British writer and activist (1905–1991)

Diana Violet Constance Edith Spearman (22 February 1905 – 31 May 1991) was a British writer and conservative activist.

==Early life==
She was born in India to Sir Arthur Havelock James Doyle, Bt and Joyce Ethelreda Howard, who was a granddaughter of the 4th Marquess of Townshend and the 17th Earl of Suffolk. She studied at the London School of Economics from 1925 to 1931, where she was awarded the Social Science Certificate with distinction (1927) and the Academic Diploma in Psychology (1931). She also completed one year of the BSc (Economics) degree in 1927–28.

==Politics==
Spearman was appointed to the Conservative Research Department as their first female researcher, a post she held from 1934 until 1939 and again from 1949 until 1965. She stood for Parliament twice, both times as the Conservative candidate. The first was for Poplar South in the 1935 general election, where she lost to Labour's David Morgan Adams. However, she polled more than twice as many votes as the previous Conservative candidate. She contested Kingston upon Hull Central in the 1945 general election but lost to Labour's Mark Hewitson.

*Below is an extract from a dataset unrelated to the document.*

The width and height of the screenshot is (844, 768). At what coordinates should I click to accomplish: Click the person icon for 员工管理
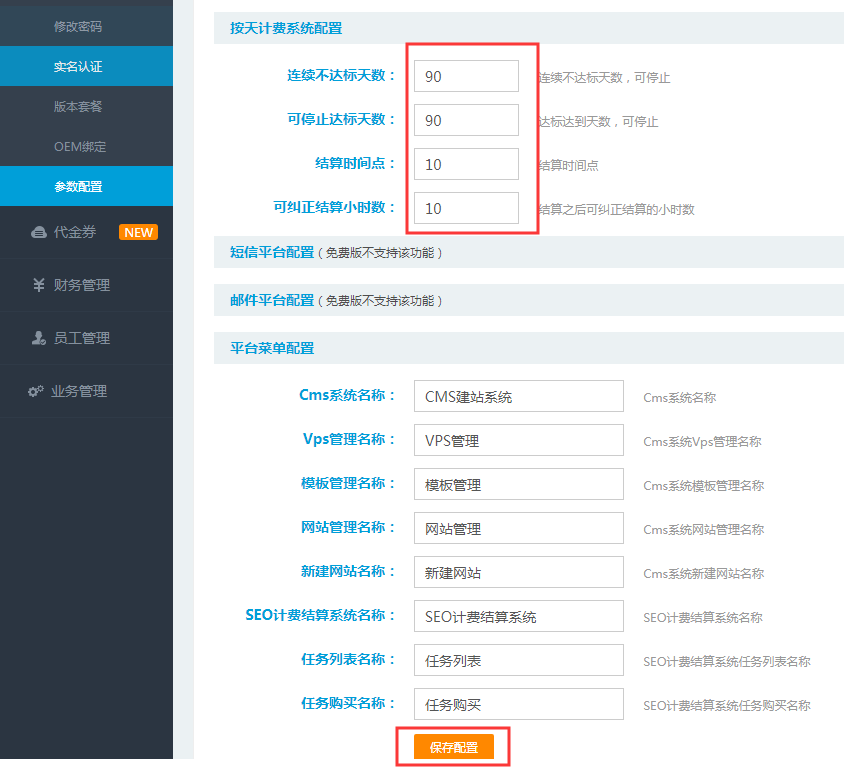tap(38, 338)
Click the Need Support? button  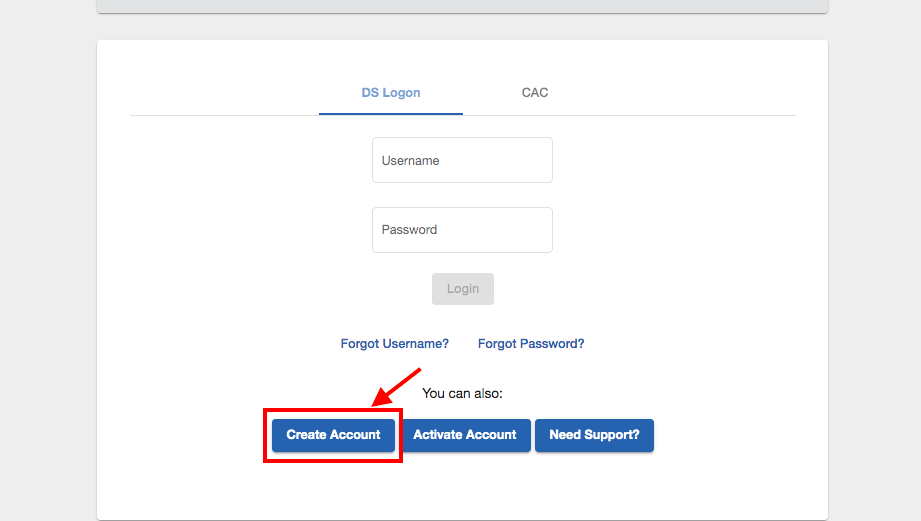[x=594, y=435]
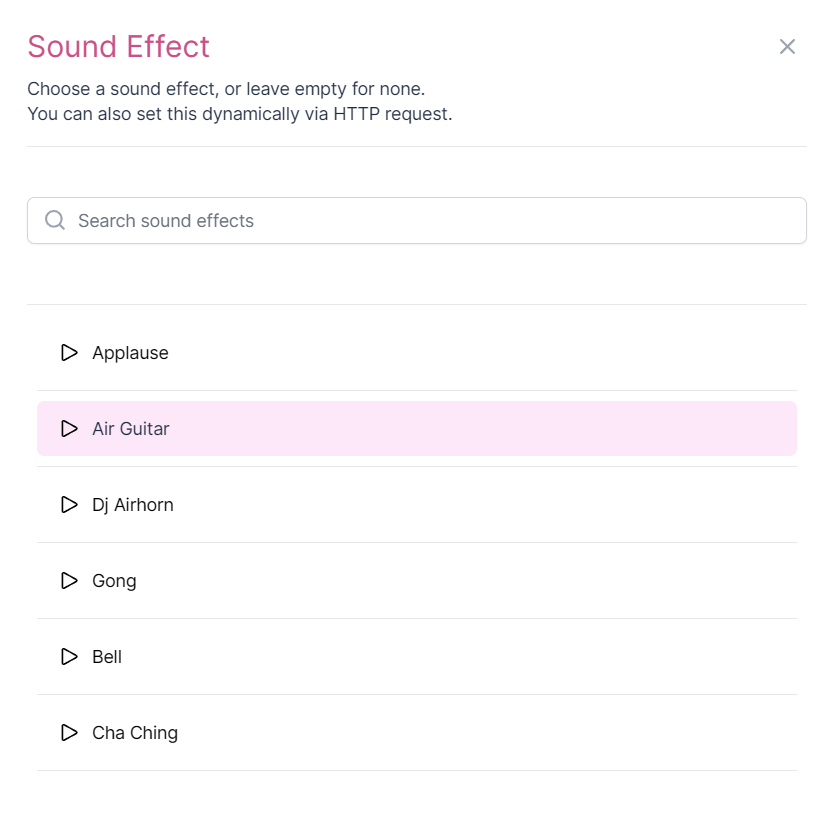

In 1948, Spearman accepted Friedrich Hayek's invitation to join the Mont Pelerin Society and she was also an active member of the Institute of Economic Affairs. In 1965, she founded the short-lived Longbow Group. With Roger Scruton and Michael Oakeshott, Spearman organised the Salisbury Group in the late 1970s, and in 1982 she co-founded The Salisbury Review with Scruton.

==Personal life==
She married Alexander Spearman in 1928. The marriage was dissolved in 1951. Latterly she was the companion of Labour MP and peer Reginald Paget.

==Works==
- "Modern Dictatorship" (1939).
- Democracy in England (London: Rockliff, 1957).
- The Novel and Society (London: Routledge & Kegan, 1966).
- The Animal Anthology (London: Baker, 1966).
- A Time You Remember (Braunton: Merlin, 1989).